Hi, Daniel

Inline...

> On 19 Mar 2018, at 7:32, Daniel Kahn Gillmor <d...@fifthhorseman.net> wrote:
> 
> On Thu 2018-03-15 20:10:46 +0200, Yoav Nir wrote:
>>> On 15 Mar 2018, at 10:53, Ion Larranaga Azcue <ila...@s21sec.com> wrote:
>>> 
>>> I fail to see how the current draft can be used to provide visibility
>>> to an IPS system in order to detect bots that are inside the bank…
>>> 
>>> On the one hand, the bot would never opt-in for visibility if it’s
>>> trying to exfiltrate data…
>> 
>> The presumption is that any legitimate application would opt-in, so
>> the IPS blocks any TLS connection that does not opt in.
> 
> Thanks for clarifying the bigger picture here, Yoav.
> 
> So if this technology were deployed on a network where not all parties
> are mutually trusting, it would offer network users a choice between
> surveillance by the network on the one hand (opt-in) and censorship on
> the other (opt-out and be blocked).  Is that right?
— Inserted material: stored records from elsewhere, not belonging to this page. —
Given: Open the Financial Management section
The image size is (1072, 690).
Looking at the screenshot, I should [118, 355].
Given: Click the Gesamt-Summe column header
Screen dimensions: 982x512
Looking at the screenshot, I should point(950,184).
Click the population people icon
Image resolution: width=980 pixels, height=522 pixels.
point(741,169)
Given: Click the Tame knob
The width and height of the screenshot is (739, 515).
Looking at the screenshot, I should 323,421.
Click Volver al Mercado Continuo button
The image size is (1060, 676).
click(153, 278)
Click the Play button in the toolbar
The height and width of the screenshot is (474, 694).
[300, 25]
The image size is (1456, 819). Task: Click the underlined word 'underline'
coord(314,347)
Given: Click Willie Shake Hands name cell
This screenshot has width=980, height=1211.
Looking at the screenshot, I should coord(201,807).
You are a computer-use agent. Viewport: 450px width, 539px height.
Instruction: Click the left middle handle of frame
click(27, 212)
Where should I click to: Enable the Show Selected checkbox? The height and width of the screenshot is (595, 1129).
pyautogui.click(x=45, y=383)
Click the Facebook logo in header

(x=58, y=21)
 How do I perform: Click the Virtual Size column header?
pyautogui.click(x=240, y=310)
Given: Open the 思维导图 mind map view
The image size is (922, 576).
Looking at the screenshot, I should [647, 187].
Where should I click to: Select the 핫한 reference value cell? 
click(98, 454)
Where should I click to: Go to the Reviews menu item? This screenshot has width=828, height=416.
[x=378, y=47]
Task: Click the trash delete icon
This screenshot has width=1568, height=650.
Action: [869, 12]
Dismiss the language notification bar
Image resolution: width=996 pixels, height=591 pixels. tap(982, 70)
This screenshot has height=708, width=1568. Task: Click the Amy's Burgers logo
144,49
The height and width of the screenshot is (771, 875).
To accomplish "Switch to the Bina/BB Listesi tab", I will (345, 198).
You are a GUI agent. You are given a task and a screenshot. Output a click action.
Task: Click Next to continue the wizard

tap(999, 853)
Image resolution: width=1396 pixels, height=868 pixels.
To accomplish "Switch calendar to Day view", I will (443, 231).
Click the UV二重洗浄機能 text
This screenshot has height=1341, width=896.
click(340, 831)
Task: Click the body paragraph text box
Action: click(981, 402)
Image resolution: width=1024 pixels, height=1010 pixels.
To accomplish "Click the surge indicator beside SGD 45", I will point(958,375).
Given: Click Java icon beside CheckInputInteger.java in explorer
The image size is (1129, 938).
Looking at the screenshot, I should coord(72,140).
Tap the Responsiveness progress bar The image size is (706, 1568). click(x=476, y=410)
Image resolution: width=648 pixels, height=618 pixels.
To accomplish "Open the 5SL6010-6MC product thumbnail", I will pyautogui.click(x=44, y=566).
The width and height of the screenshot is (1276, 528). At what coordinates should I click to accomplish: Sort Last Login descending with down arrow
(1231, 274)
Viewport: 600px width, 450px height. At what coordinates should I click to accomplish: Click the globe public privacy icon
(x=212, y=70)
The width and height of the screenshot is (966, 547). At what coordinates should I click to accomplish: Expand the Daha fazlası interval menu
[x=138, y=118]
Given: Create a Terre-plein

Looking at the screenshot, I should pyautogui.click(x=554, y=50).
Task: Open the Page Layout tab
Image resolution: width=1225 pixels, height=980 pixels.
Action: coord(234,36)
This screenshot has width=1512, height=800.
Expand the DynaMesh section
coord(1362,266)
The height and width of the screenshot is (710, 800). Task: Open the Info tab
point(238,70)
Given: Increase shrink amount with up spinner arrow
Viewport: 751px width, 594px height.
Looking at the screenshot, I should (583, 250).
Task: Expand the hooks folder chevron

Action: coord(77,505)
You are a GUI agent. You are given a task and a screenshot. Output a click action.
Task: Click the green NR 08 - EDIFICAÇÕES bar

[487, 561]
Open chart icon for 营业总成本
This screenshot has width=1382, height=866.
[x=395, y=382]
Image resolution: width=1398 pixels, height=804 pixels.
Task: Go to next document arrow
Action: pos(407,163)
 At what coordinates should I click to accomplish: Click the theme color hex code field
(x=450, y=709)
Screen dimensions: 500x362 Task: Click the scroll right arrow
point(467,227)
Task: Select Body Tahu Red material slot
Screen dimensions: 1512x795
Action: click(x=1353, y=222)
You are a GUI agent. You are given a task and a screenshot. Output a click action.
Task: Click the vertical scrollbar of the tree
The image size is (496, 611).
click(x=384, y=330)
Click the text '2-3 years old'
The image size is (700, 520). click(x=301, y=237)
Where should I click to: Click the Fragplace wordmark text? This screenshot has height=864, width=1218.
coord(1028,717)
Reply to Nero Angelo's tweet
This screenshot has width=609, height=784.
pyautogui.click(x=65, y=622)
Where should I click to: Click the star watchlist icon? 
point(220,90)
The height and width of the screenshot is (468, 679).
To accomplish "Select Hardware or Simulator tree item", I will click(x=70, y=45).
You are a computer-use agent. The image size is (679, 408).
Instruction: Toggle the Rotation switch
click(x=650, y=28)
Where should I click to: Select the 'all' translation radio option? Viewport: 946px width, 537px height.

I see it a little differently. Your computer or my computer, both of which are 
not configured to opt-in, should not be on such networks. In the corporate 
world, there could be a production network that enforces this and has access to 
corporate resources. There will usually also be a “guest” network with 
unfiltered connectivity, but no access to internal databases. This is where 
visitors go, but also where employee phones connect.

Of course the government of Elbonia might require all networks to have this 
feature, and then you’ll have to decide if you want to configure your laptop to 
opt-in.  I would prefer to stay off-line while I’m in Elbonia in that case.

> Designing mechanism for the Internet that allows/facilitates/encourages
> the network operator to force this choice on the user seems problematic.
> Why do we want this for a protocol like TLS that is intended to be used
> across potentially adversarial networks?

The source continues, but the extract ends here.